Ivy Mike was the codename given to the first test of a thermonuclear device, in which part of the explosive yield comes from nuclear fusion. It was detonated on November 1, 1952 by the United States on Enewetak, an atoll in the Pacific Ocean, as part of Operation Ivy. The device was the first full test of the Teller-Ulam design, a staged fusion bomb, and was the first successful test of a hydrogen bomb.

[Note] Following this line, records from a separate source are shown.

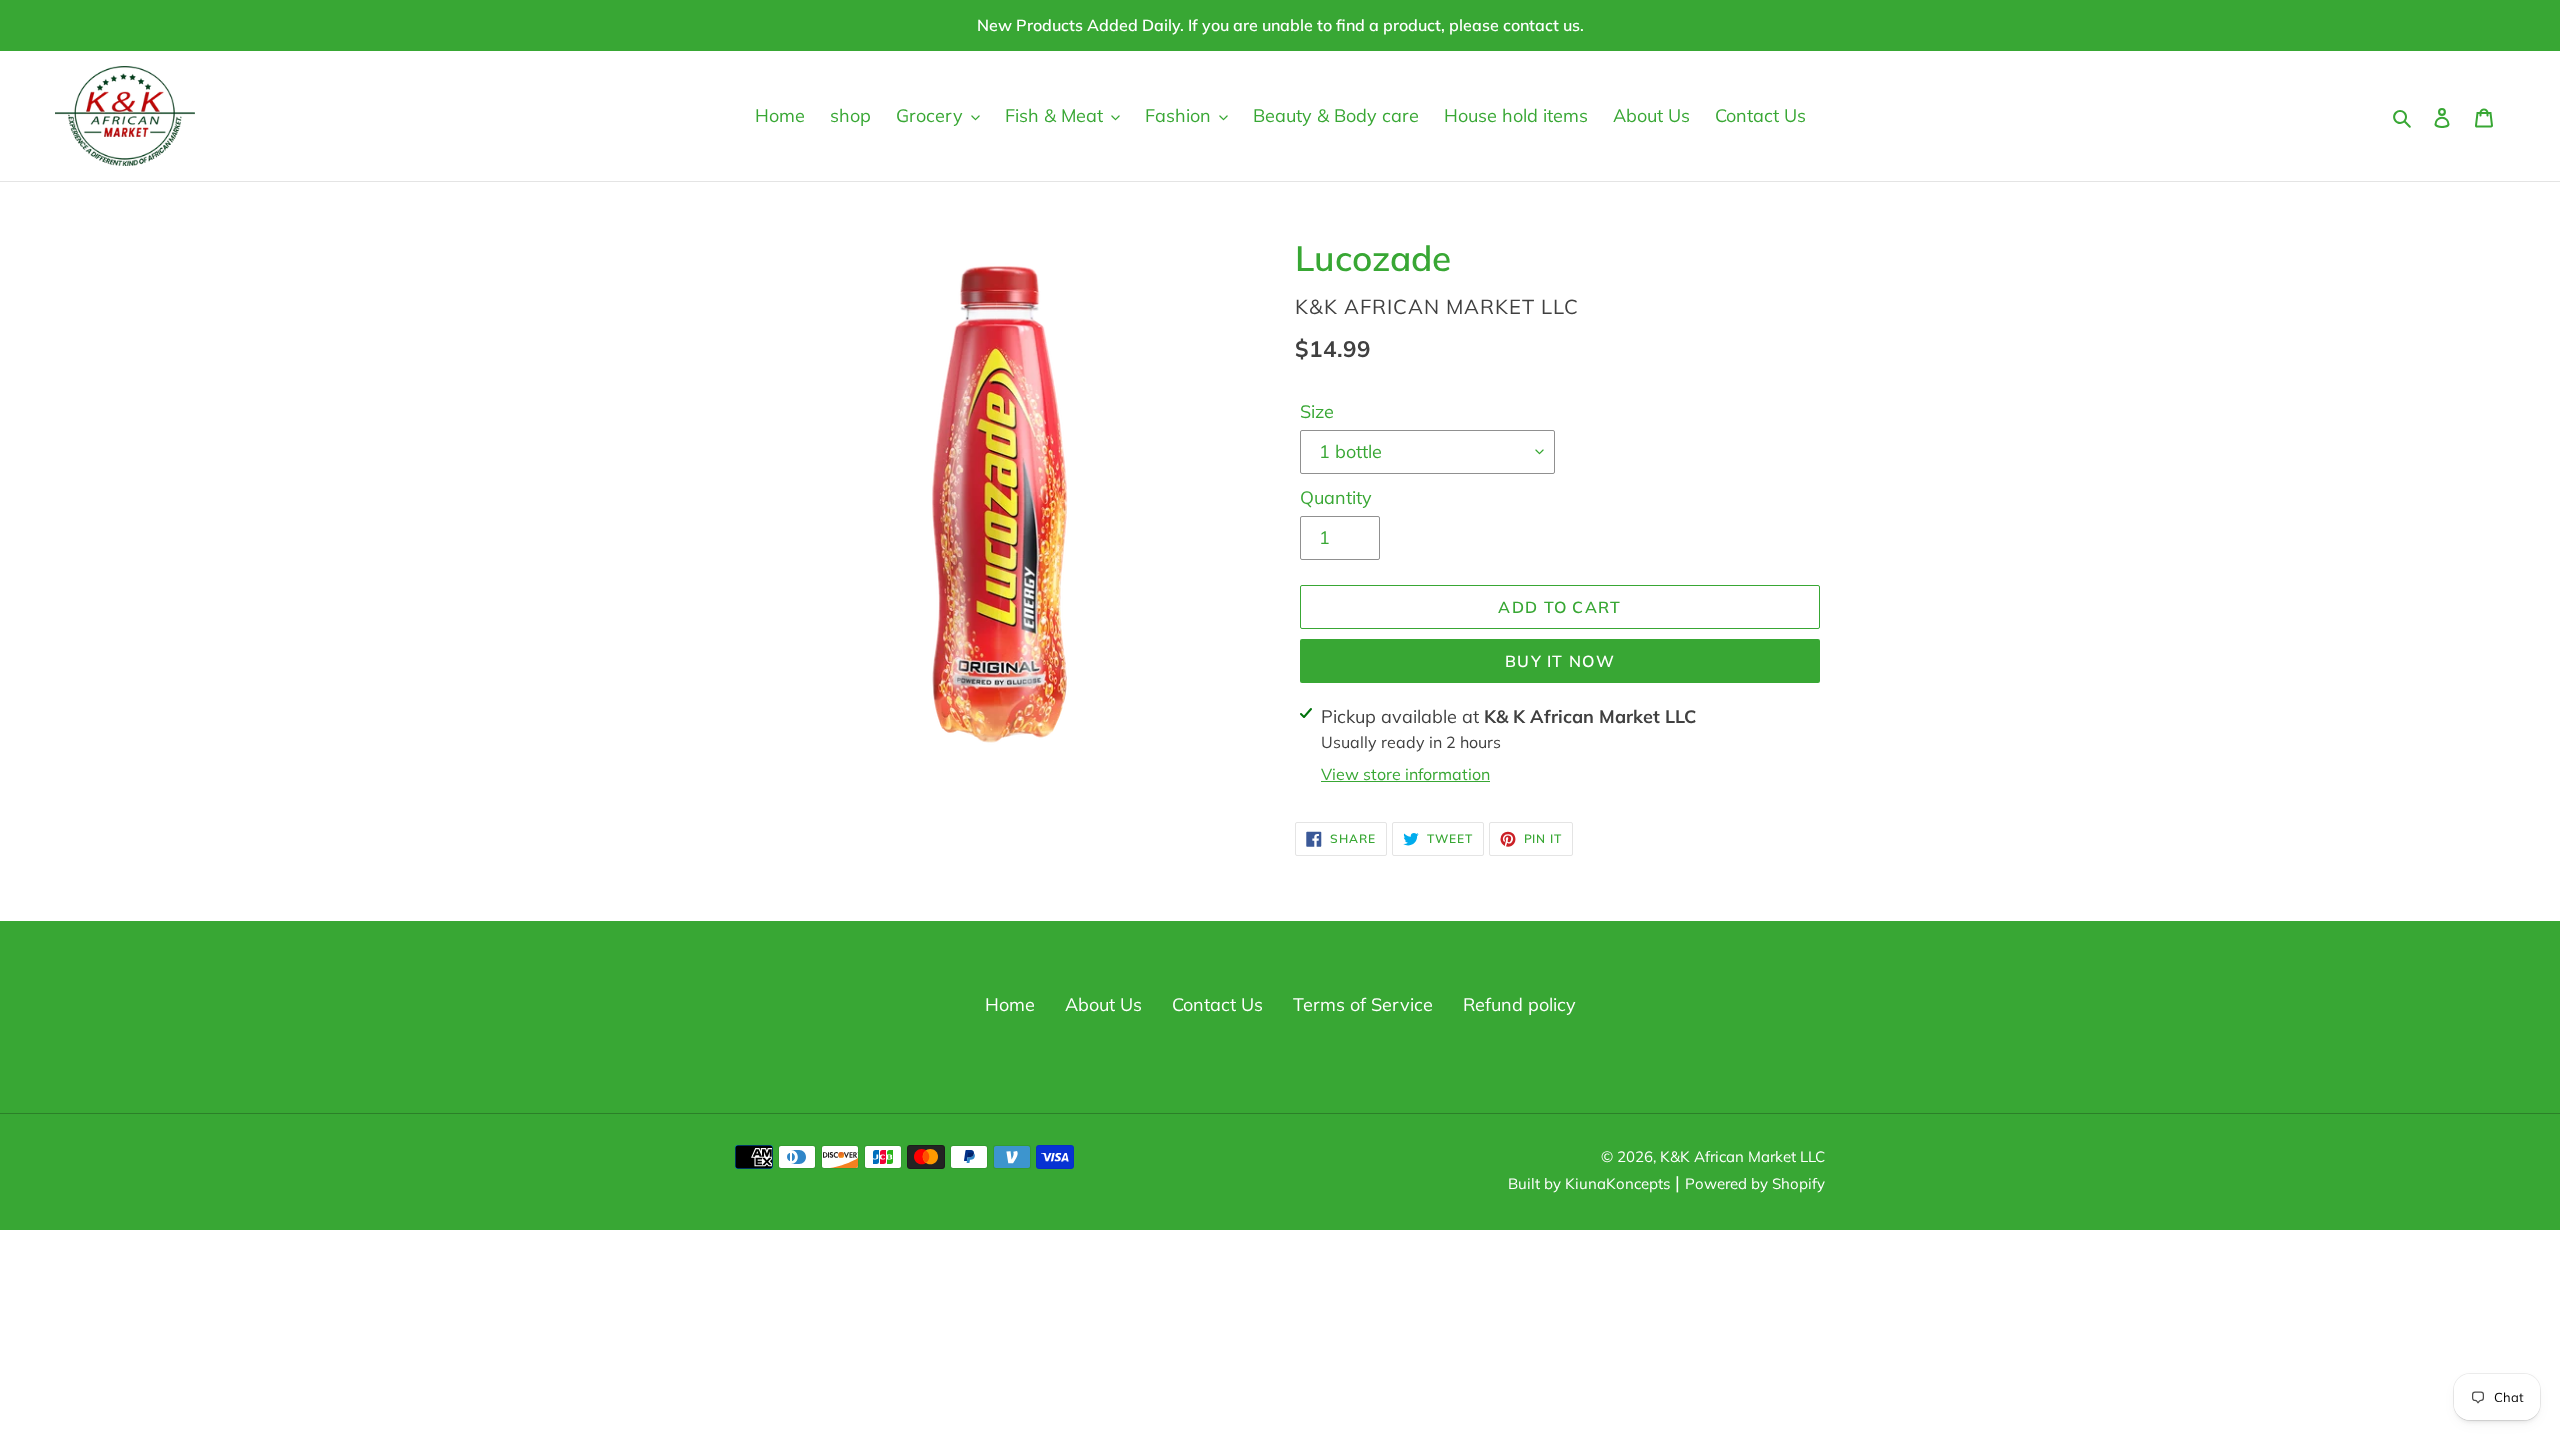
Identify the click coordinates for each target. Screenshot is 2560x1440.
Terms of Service (1363, 1004)
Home (1010, 1004)
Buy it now (1560, 661)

The blast created a crater 6,240 feet (1.9 km) in diameter and 164 feet (50 m) deep where Elugelab had once been; the blast and water waves from the explosion (some waves up to twenty feet high) stripped the test islands clean of vegetation, as observed by a helicopter survey within 60 minutes after the test, by which time the mushroom cloud and steam were blown away. Radioactive coral debris fell upon ships positioned 35 miles (48 km) from the blast, and the immediate area around the atoll was heavily contaminated for some time. Produced by intensely concentrated neutron flux about the detonation site were two new elements, einsteinium and fermium.
The nuclear explosion was photographed by high-speed rapatronic cameras less than 1 millisecond after detonation. Developed by Dr. Harold Edgerton in the 1940s, the rapatronic photographic technique allowed nuclear explosion’s fireball growth to be recorded on film. The exposures were often as short as 10 nanoseconds, and each rapatronic camera would take exactly one photograph.